On February 23, comedian Bill Maher announced that he was giving a one million dollar donation to President Obama’s Super PAC.

Conservatives immediately cried foul, pointing to Maher’s history of making incendiary – and often misogynistic – comments on his HBO show Real Time with Bill Maher and during his stand-up act.

Among other comments, Maher has referred to Sarah Palin as a “cunt,” called Michele Bachmann a “dumb twat,” and asked whether the real name of Bristol Palin’s book should be retitled, “Whoops, There’s a Dick in Me.”

ShePAC, a political action committee that supports conservative women running for office, compiled a few of his more incendiary comments:

Six days after Maher gave his gift, conservative radio talk show host Rush Limbaugh created an even bigger stir when he attacked Georgetown law student Sandra Fluke by labeling her a “slut.”

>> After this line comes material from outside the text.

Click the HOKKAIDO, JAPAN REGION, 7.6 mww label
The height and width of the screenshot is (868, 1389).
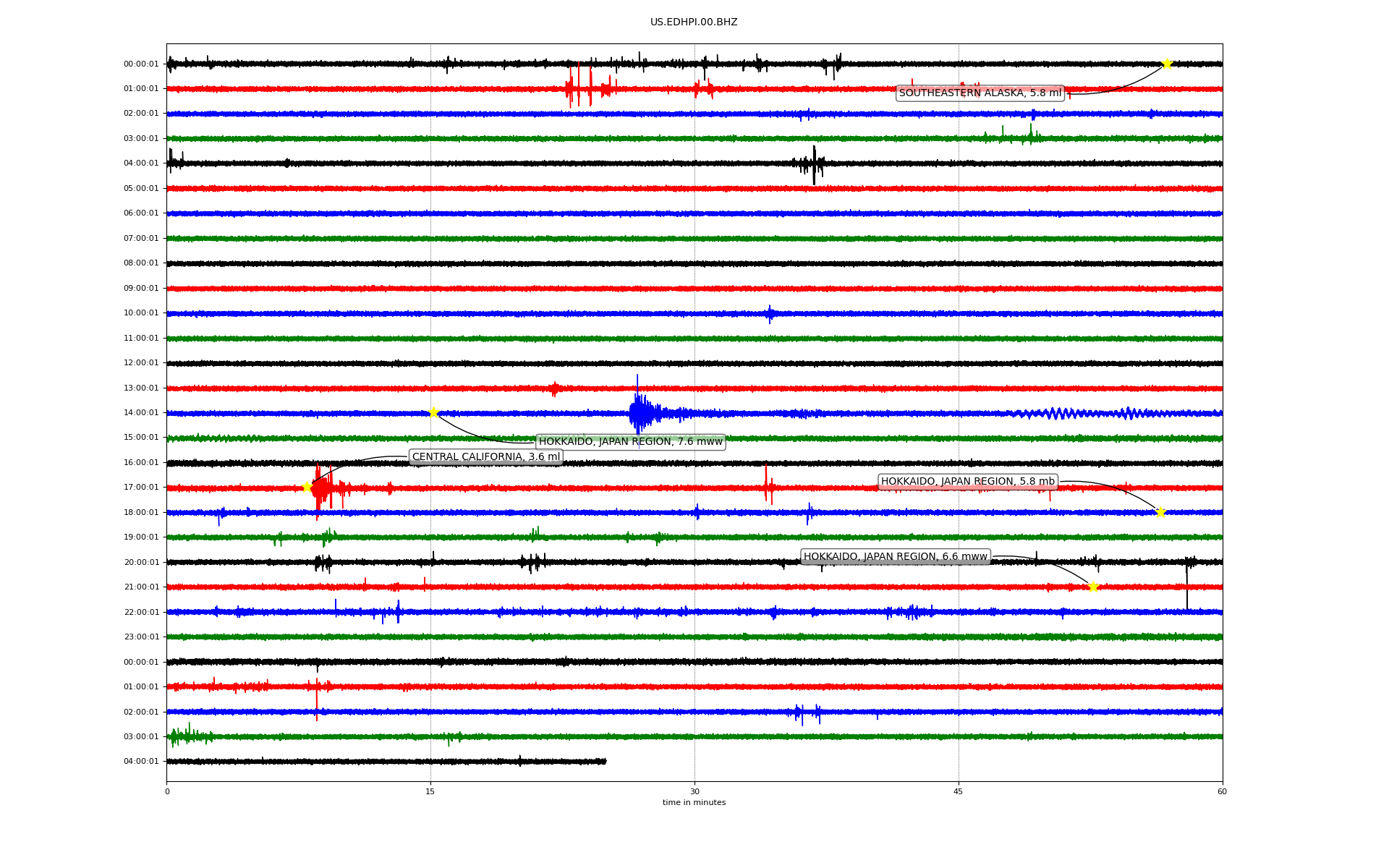pyautogui.click(x=630, y=441)
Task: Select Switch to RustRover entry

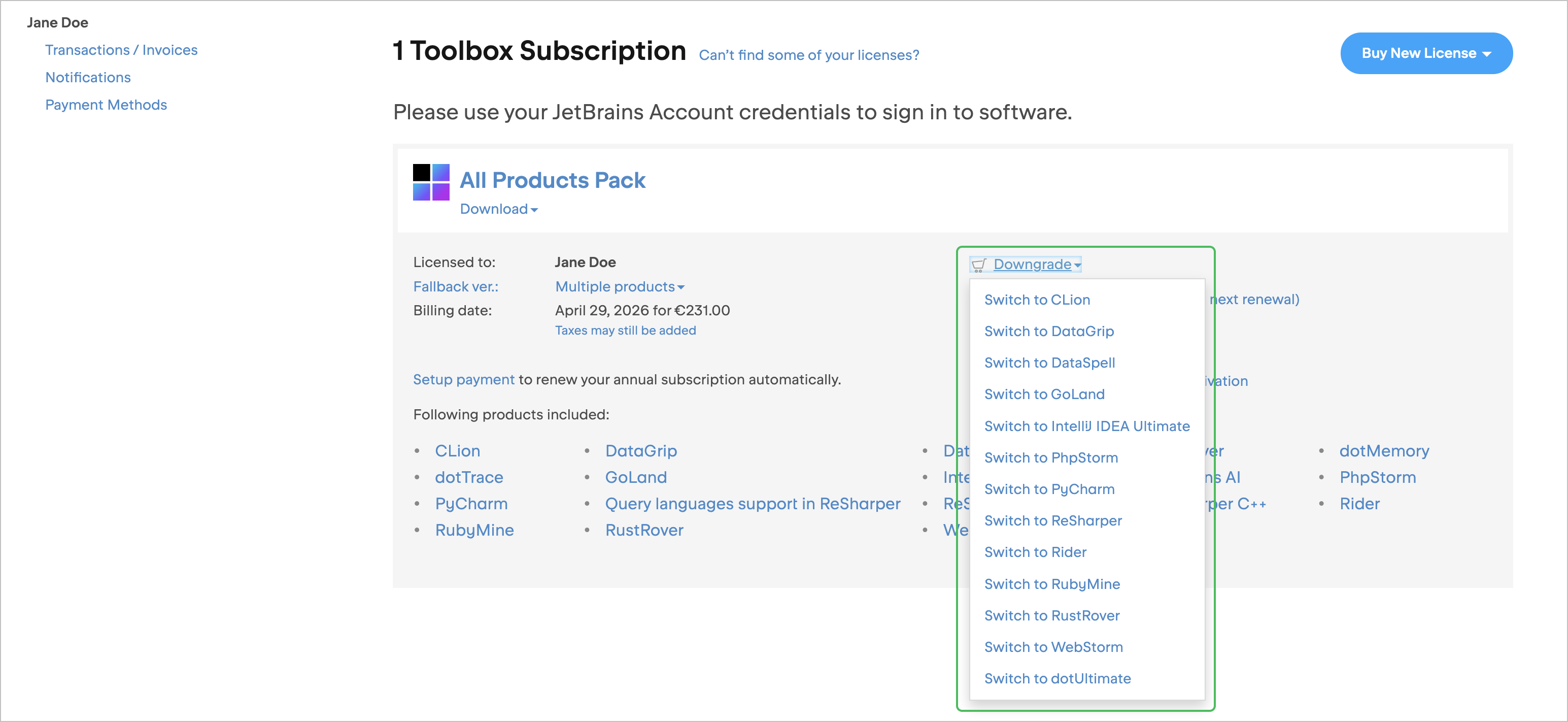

As liberals protested Limbaugh’s ugly comments, conservatives asked why the left wasn’t similarly outraged that President Obama’s fundraisers accepted a check from Maher, whose comments also disparaged women.

Bill Burton, the head of Obama’s Priorities USA Action SuperPAC, tried to explain why Mahers’ comments were different:

“The notion that there is an equivalence between what a comedian has said over the course of his career and what the de facto leader of the Republican Party said to sexually degrade a woman who led in a political debate of our time, is crazy.”

David Axelrod, President Obama’s campaign senior strategist, took the same approach:

“Words Maher has used in his stand up act are a little bit different than — not excusable in any way — but different than a guy with 23 million radio listeners using his broadcast platform to malign a young woman for speaking her mind in the most inappropriate, grotesque ways.”

Both men are trying to dismiss Mahers’ comments as somehow different than Limbaugh’s. And I agree with their assertions that comedians should have more license to push the rhetorical envelope than others in public life, and that Limbaugh’s vicious, days-long attack on Ms. Fluke was more egregious than name calling by a comedian. But the standards of politics, not stand-up comedy, started to apply the moment the President’s SuperPAC accepted Maher’s high-profile, seven-figure gift.

By accepting Maher’s donation, top Obama officials are now forced to spend valuable time parsing the differences between the appropriate and inappropriate uses of misogynistic language, having to explain to voters why calling Sarah Palin a “c*nt” is different than calling Sandra Fluke a “slut.” As a result, the Obama Administration – and more broadly, the Democratic Party – is ceding the moral high ground it temporarily claimed after Limbaugh made his incendiary comments.

It’s fair to ask whether President Obama’s SuperPAC should have accepted the gift from one of the left’s biggest lightning rods in the first place. But Obama’s fundraising arm also got a bit unlucky. It accepted Maher’s gift before Limbaugh made his comments, and it’s easy to imagine they would have rejected the gift in the wake of the Limbaugh scandal.

Now they face a critical choice: return the gift and reoccupy the high ground, or keep the gift and continue to endure charges of acting hypocritically. They should return the gift and take the issue off the table.